People describe their style in abstract aesthetic categories ('casual,' 'minimalist,' 'business casual') that mean wildly different things to different people. Clothing preferences are actually a fit-and-function problem unique to your body, your life, and your tolerance for specific discomforts.
Michael Tiffany

Open your closet and look at the left side, or the bottom shelf, or wherever the clothes you never wear have migrated. Every one of those items was a reasonable purchase at the time, and every one of them is now teaching you something about your preferences that you probably haven't articulated to anyone, let alone to an AI. That grey wool blazer you bought for a conference two years ago and wore exactly once? It wasn't the color or the cut, it was that the lining made your arms stick when you reached for a whiteboard marker and you felt self-conscious every time you raised your hand.
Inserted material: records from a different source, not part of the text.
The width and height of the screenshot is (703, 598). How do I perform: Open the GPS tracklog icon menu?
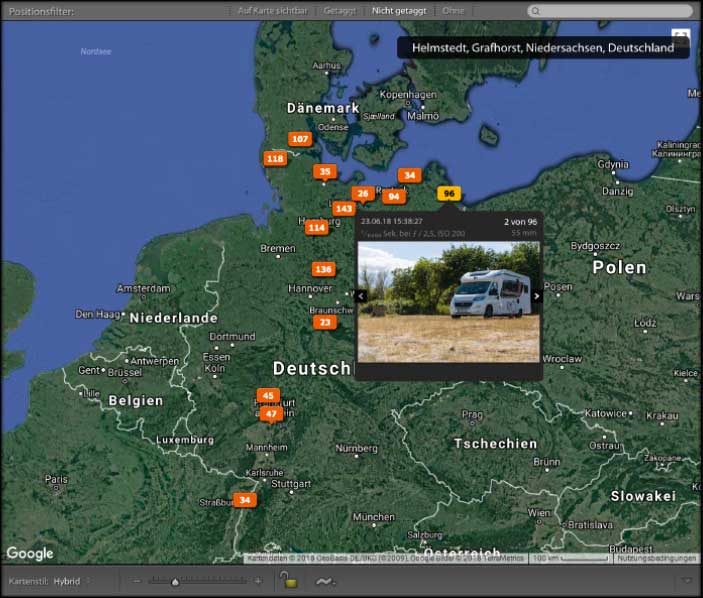tap(325, 581)
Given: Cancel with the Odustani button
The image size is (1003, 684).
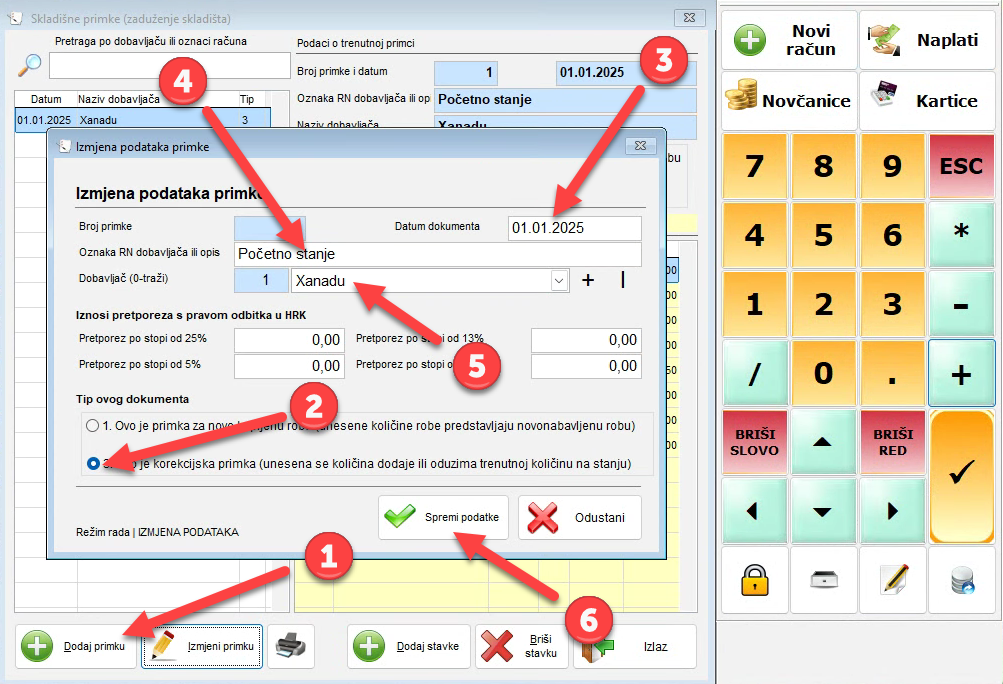Looking at the screenshot, I should 579,518.
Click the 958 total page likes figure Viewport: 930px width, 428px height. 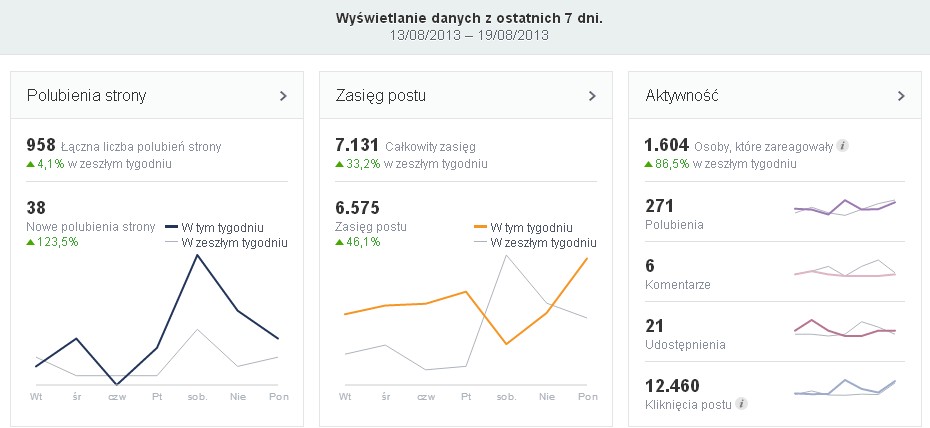pyautogui.click(x=41, y=145)
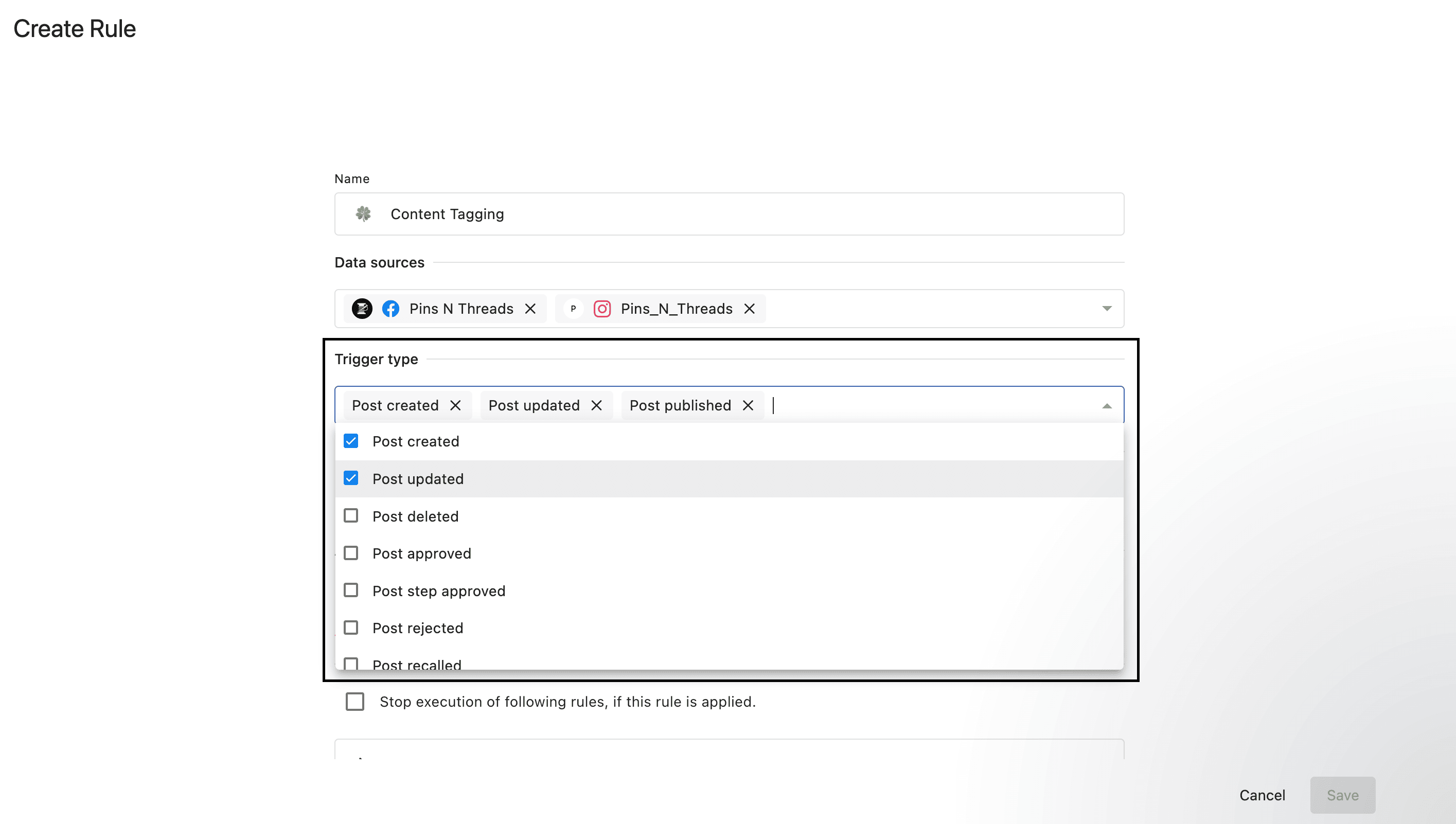Uncheck Post updated checkbox
The width and height of the screenshot is (1456, 824).
pyautogui.click(x=351, y=478)
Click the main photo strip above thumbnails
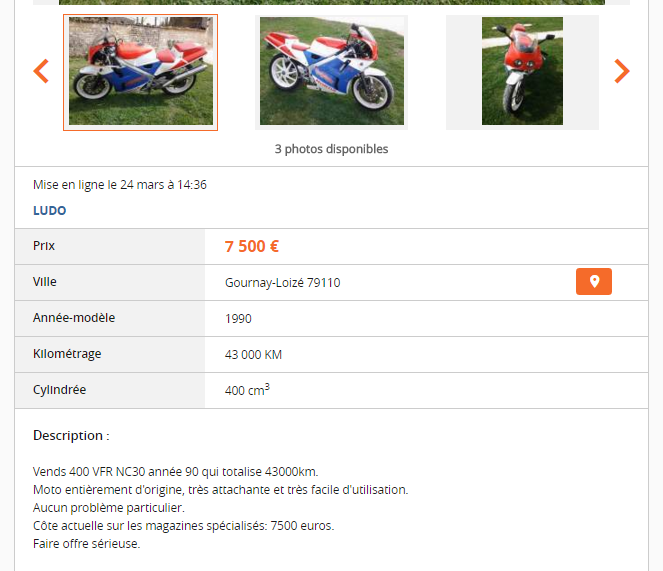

You never returned it because it looked great on the hanger and now it lives in textile purgatory, taking up space and quietly reminding you that looking good and feeling good in clothing are two different problems.
This is the central difficulty with teaching an AI about your wardrobe: the information that matters most is the information you've never bothered to verbalize, because clothing failures are experienced physically and emotionally but almost never described. You know instantly when something is wrong, but translating "wrong" into language that an AI agent can learn from requires a kind of attention most people have never practiced. The good news is that your closet already contains all the evidence you need, organized into a natural experiment: the things you reach for constantly and the things you don't.
The simplest way to teach your AI about your wardrobe is to show it what you own and tell it which things you actually wear, which things you avoid, and why.
Pick a category to start with. Tops are usually the most revealing because most people own more of them, which means the contrast between favorites and rejects is sharper. Take a photo of each item or lay out a few at a time and photograph the group. You don't need professional lighting or a flat-lay aesthetic, a quick phone photo against a bed or floor is fine. Then, sort every item into one of four buckets:
Heavy rotation. The items you reach for first, the ones you'd replace immediately if they were ruined in the wash. For each of these, tell your agent what makes them work: "This Uniqlo crew neck in medium is perfect because the cotton is heavyweight enough that it doesn't cling, the sleeves hit right above my elbows when I push them up, and it holds its shape after fifty washes."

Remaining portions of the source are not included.